Belatedly, I’ve come to Athletico Mince: Bob Mortimer at his staggering best. It began as a football podcast in March 2016 (told you I was slow) and has been dropping regularly ever since, becoming broader and more anecdotal in scope. Sometimes Bob tells tales about real footballers, that may or may not have anything to do with the actual person or their life; he just makes up personalities and voices for people and creates a fantastic little story. Sometimes he sings songs (“Mr Fiesta. Face like the outskirts of Leicester”). Or conducts a “Crimefiles” interview with, say, a potter (himself) reluctantly complying with the shrinkage of clay on a military commode. He always finds incredibly Mortimerish ways of describing things, such as (memorably) the colour dark blue. “Like a family man.” Yes. Perfect.
TalkSport’s Andy Dawson joins him in his studio, a dry but generous sidekick who doesn’t ever try to be Rob Brydon (ie he fully understands when to shut up).
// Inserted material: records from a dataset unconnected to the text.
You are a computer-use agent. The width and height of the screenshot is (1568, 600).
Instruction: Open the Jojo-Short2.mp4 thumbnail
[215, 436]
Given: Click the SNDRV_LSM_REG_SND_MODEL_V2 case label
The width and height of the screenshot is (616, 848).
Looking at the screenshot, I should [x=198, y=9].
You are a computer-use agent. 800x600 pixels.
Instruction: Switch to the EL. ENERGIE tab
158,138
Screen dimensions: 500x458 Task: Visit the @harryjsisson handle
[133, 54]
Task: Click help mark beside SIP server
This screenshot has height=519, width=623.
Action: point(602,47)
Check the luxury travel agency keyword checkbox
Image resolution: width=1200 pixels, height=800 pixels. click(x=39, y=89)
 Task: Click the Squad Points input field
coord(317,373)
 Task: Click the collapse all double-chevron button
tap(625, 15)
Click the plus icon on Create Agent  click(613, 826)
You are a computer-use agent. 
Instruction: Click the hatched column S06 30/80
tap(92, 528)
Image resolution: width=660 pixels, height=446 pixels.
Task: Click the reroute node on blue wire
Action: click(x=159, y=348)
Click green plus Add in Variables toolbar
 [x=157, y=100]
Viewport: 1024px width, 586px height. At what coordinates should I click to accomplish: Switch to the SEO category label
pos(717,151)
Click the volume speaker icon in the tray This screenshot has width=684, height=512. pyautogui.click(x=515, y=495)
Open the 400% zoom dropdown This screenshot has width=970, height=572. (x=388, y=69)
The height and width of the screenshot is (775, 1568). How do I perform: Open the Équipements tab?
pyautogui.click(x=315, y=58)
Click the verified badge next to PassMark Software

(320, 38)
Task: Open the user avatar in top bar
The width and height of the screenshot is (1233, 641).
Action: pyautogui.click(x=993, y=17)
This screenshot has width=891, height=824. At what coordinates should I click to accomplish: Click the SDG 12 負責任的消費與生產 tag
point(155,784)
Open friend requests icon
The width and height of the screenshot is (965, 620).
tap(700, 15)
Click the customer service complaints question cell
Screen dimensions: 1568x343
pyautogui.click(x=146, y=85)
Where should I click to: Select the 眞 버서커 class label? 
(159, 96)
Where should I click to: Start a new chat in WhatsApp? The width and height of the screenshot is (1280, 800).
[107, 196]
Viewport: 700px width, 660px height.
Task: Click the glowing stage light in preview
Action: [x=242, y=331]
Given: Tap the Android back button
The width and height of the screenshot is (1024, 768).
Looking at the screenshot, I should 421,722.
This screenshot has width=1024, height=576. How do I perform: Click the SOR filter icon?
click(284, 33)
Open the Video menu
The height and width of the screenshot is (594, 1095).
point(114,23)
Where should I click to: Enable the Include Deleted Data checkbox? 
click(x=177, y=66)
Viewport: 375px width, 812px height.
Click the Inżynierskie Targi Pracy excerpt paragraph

The sainted Vic Reeves may well be a clown of conceptual genius, but Mortimer always had a slightly more brilliant brain. In the way that John is (probably) better than Paul (though they are generally best together). But every single episode of this says, “Welcome to the joy of a beautiful mind, just chucking stuff away on a podcast.” Peter Cook would throw it away every night in a pub, or ringing up radio stations in the small hours. Now, brilliant comics make podcasts. (Or stick things on Twitch, like Limmy does – the second funniest man in the UK and very probably the best actor too, making up techno tracks live in Glasgow).
The thing about Mortimer is this: his jokes never really come to a terminus. You know he could keep things spinning for ever. Each song, each character, each memory. Like the time he went to see Millwall play, and bought a corned-beef toastie, and was floored by nostalgia when it burned the roof of his mouth, making him think of Proust “and his biscuit”. You know he could keep such thoughts waltzing, on and on, because Bob Mortimer’s sense of humour is an endless thing. It’s Britain’s loveliest, babbling stream.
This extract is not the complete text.